(Documento de origem)
——————————

Esse mesmo pensamento pode ser inserido no âmbito da educação. O conhecimento a ser transmitido virou um elemento secundário nos locais de aprendizagem. Cobram dinamismo dos professores e instrutores. Esses profissionais são convidados a fazer uso de inúmeros recursos para manter a atenção dos seus orientados. O acessório passa a ser o principal, ao aplicar o lúdico e os recursos multimídias de forma desmedida e sem critérios.

O mesmo raciocínio é perceptível nas relações entre o Governo e os cidadãos. As Leis devem abraçar as causas específicas de cada classe, sob a égide da desigualdade. Exige-se, no código penal, a imputação de penas duras aos crimes praticados contra determinados grupos sociais, mas as condutas que exigem a participação e o engajamento, a fim de obter melhores condições de vida à coletividade, não tem a adesão sequer de 10% das pessoas. Fala-se muito em Leis naqueles casos e esquecem-se da ética em todos eles.

——————————

(Dados fornecidos)
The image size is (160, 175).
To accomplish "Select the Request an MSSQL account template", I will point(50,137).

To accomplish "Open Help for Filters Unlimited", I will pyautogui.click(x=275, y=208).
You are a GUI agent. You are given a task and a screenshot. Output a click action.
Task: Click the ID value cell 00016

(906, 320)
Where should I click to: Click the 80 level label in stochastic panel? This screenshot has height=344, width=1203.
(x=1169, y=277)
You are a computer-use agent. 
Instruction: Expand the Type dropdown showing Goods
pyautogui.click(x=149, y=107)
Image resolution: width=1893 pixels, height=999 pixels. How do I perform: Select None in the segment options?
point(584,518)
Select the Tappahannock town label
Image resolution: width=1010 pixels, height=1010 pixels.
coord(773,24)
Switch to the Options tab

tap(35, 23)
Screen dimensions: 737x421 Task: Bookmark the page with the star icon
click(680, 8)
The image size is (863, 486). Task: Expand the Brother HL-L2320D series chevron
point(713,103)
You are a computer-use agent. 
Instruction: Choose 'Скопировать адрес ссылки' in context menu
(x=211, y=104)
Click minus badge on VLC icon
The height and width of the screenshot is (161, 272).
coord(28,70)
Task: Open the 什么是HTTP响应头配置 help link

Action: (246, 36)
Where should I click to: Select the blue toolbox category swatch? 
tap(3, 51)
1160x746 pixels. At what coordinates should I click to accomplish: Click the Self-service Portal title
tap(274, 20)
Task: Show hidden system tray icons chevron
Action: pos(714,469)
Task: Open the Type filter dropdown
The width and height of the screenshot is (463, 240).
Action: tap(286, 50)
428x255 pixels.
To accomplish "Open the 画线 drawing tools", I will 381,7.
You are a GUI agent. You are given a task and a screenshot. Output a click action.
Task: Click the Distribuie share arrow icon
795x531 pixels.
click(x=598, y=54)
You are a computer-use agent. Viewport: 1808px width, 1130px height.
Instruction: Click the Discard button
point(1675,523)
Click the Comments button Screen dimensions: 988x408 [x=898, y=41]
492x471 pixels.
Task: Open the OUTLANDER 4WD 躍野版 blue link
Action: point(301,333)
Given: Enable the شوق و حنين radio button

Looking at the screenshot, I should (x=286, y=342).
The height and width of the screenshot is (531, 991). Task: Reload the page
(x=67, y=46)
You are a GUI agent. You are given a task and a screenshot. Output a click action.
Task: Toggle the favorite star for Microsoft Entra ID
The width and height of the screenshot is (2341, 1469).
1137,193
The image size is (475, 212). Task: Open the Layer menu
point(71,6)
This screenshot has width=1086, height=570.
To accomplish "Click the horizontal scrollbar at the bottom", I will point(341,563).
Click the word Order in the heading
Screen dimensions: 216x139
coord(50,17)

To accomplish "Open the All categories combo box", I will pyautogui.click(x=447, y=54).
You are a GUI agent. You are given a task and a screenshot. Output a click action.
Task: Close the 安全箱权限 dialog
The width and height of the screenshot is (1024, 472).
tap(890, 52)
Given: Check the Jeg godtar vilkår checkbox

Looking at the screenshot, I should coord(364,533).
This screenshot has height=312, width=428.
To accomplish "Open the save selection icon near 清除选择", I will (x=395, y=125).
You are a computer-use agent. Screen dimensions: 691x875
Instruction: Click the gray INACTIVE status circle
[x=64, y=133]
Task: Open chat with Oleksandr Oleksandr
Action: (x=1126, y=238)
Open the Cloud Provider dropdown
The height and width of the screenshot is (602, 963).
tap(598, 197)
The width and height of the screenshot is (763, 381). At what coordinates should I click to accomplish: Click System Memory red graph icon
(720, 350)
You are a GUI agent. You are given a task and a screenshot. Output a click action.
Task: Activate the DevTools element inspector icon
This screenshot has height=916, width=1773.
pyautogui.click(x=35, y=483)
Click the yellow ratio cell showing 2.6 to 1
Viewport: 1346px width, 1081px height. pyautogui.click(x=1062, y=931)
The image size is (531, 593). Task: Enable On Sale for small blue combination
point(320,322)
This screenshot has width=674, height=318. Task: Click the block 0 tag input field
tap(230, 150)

——————————

(Instrução 1) Reescreva o trecho do texto sobre educação e leis que começa nas palavras "O mesmo raciocínio" e vai até "em todos eles.", trocando "Governo" por "Estado".
(Instrução 2) Por favor, dê continuidade ao texto sobre educação e leis a partir do ponto em que ele termina.

(Resultado do exercício 1)
O mesmo raciocínio é perceptível nas relações entre o Estado e os cidadãos. As Leis devem abraçar as causas específicas de cada classe, sob a égide da desigualdade. Exige-se, no código penal, a imputação de penas duras aos crimes praticados contra determinados grupos sociais, mas as condutas que exigem a participação e o engajamento, a fim de obter melhores condições de vida à coletividade, não tem a adesão sequer de 10% das pessoas. Fala-se muito em Leis naqueles casos e esquecem-se da ética em todos eles.

(Resultado do exercício 2)
Esperam muito dos outros e tiram o peso da responsabilidade dos próprios ombros. A vida é feita de escolhas, pois as decisões são inevitáveis, e conviver com elas é um processo natural. Para tanto, a coragem é fundamental. Etimologicamente, essa palavra deriva de coração e está ligado ao ânimo e a vontade. É daí que os estímulos nascem, entretanto só os reconhecem aqueles que buscam o autoconhecimento.

A motivação, para qualquer coisa, é um fator intrínseco e de responsabilidade individual. Deveria ser tratada como algo íntimo, ligado ao relacionamento do sujeito consigo mesmo e com as pessoas próximas. Ao tratar de uma questão tão peculiar, em temas de interesses coletivos, o indivíduo não só delega aos outros os rumos da própria existência, mas incorre no risco de tornar-se marionete.

Sobre o autor
Ernesto Thurmann

Bacharel em direito, advogado. Formado em administração de empresa, especialista em marketing e em gestão de negócios, áreas em que atuou como docente.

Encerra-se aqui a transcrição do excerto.